_Task input_.
<<<<
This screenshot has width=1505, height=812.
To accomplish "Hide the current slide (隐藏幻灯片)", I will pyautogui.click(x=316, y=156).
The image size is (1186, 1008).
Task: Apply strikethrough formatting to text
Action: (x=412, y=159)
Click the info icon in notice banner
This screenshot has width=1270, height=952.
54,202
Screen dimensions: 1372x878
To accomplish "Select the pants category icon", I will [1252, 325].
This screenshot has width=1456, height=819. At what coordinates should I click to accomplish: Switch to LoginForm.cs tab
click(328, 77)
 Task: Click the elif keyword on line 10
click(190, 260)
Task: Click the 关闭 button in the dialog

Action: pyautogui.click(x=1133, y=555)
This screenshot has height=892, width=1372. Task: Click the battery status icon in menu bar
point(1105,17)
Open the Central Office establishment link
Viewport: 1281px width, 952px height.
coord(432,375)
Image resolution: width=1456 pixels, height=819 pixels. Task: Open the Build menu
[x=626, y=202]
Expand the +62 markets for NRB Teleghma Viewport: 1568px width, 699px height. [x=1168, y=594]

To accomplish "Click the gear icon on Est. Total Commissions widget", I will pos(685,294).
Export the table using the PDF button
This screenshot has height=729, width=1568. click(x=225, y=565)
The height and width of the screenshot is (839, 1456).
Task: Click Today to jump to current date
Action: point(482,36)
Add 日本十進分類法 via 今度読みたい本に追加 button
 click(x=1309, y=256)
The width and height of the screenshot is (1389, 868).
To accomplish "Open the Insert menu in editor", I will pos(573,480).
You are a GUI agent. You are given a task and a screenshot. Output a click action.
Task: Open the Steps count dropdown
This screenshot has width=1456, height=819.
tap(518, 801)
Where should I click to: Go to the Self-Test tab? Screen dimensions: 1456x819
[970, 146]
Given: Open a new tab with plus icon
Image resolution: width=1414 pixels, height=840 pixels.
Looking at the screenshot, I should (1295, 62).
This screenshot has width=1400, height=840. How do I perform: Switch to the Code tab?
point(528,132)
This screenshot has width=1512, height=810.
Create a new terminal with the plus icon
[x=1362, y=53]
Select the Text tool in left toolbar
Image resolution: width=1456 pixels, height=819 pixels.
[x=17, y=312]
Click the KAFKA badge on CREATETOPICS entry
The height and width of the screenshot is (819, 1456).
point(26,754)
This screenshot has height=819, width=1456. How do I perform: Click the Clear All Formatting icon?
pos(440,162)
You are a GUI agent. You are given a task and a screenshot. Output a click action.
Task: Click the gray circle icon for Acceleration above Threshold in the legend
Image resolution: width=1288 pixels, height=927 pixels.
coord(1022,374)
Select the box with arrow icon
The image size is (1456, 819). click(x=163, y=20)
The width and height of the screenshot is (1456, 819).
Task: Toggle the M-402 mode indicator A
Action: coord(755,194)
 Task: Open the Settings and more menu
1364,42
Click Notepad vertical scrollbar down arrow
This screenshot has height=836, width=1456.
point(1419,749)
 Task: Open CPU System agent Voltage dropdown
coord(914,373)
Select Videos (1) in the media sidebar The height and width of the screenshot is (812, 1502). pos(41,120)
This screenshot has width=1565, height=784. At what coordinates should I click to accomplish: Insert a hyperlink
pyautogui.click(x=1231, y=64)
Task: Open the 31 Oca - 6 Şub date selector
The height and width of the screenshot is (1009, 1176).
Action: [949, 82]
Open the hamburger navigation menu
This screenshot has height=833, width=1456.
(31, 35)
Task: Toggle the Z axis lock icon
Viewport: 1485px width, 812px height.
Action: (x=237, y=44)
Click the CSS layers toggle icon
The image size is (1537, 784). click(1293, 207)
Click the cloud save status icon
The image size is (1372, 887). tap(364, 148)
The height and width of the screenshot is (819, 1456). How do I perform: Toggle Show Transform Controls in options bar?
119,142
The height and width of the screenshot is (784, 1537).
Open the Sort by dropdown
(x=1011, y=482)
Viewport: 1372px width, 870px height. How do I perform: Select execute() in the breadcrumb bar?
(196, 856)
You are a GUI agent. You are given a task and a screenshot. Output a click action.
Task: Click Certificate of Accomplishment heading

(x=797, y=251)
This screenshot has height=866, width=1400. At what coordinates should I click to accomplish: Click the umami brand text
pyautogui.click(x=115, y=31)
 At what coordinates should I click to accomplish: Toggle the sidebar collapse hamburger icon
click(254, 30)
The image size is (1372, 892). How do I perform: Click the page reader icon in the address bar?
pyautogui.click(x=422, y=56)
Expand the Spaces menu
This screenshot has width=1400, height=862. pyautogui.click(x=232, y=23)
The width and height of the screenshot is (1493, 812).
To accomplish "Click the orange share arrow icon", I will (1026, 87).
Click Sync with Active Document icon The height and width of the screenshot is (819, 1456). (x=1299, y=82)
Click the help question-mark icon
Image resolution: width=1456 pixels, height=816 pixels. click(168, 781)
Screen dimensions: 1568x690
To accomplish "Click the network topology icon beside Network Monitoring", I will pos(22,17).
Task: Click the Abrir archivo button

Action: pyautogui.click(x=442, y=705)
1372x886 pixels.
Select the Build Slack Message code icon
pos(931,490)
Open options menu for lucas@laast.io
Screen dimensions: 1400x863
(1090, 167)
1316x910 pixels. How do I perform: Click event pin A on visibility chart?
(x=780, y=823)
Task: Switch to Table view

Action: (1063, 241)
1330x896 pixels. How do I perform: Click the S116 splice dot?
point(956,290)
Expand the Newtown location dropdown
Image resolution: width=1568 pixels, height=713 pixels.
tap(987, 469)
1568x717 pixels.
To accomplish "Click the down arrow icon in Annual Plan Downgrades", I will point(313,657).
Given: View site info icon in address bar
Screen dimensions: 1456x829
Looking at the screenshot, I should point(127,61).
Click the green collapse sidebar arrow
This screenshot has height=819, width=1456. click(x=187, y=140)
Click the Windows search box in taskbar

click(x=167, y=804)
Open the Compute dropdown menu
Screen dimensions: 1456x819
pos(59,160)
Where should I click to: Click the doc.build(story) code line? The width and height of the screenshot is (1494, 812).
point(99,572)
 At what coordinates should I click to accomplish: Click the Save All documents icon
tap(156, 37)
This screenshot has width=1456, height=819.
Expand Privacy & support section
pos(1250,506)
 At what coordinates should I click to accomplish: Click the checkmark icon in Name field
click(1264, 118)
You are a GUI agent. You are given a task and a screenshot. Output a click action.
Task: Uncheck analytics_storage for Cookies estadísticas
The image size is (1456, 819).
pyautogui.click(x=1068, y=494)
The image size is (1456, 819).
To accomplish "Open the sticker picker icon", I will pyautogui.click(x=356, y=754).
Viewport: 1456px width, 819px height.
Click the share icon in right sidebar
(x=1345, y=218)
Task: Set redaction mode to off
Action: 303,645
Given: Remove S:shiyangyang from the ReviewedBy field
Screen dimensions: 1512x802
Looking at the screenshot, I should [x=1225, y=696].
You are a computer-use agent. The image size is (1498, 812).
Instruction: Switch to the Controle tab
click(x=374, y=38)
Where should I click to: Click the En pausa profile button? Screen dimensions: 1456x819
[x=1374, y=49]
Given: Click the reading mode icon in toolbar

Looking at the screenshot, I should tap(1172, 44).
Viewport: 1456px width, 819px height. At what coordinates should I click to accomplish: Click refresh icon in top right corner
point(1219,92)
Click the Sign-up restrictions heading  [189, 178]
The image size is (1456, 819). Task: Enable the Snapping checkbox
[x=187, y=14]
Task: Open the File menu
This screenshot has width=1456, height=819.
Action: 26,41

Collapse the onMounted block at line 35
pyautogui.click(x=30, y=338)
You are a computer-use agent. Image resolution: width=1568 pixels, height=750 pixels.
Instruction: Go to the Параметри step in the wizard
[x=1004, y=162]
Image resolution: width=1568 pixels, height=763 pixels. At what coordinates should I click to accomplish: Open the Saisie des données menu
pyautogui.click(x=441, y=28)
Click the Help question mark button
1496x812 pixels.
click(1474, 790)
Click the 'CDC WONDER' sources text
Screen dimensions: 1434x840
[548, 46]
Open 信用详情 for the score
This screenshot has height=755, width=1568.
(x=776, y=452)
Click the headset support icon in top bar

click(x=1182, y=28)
>>>>
_Work required_.
Copy from the line with "Click the share icon in right sidebar" to the final line of the records, inclusive, and add nothing else.

_Task answer_.
Click the share icon in right sidebar
(x=1345, y=218)
Task: Set redaction mode to off
Action: 303,645
Given: Remove S:shiyangyang from the ReviewedBy field
Screen dimensions: 1512x802
Looking at the screenshot, I should [x=1225, y=696].
You are a computer-use agent. The image size is (1498, 812).
Instruction: Switch to the Controle tab
click(x=374, y=38)
Where should I click to: Click the En pausa profile button? Screen dimensions: 1456x819
[x=1374, y=49]
Given: Click the reading mode icon in toolbar

Looking at the screenshot, I should tap(1172, 44).
Viewport: 1456px width, 819px height. At what coordinates should I click to accomplish: Click refresh icon in top right corner
point(1219,92)
Click the Sign-up restrictions heading  [189, 178]
The image size is (1456, 819). Task: Enable the Snapping checkbox
[x=187, y=14]
Task: Open the File menu
This screenshot has width=1456, height=819.
Action: 26,41

Collapse the onMounted block at line 35
pyautogui.click(x=30, y=338)
You are a computer-use agent. Image resolution: width=1568 pixels, height=750 pixels.
Instruction: Go to the Параметри step in the wizard
[x=1004, y=162]
Image resolution: width=1568 pixels, height=763 pixels. At what coordinates should I click to accomplish: Open the Saisie des données menu
pyautogui.click(x=441, y=28)
Click the Help question mark button
1496x812 pixels.
click(1474, 790)
Click the 'CDC WONDER' sources text
Screen dimensions: 1434x840
[548, 46]
Open 信用详情 for the score
This screenshot has height=755, width=1568.
(x=776, y=452)
Click the headset support icon in top bar

click(x=1182, y=28)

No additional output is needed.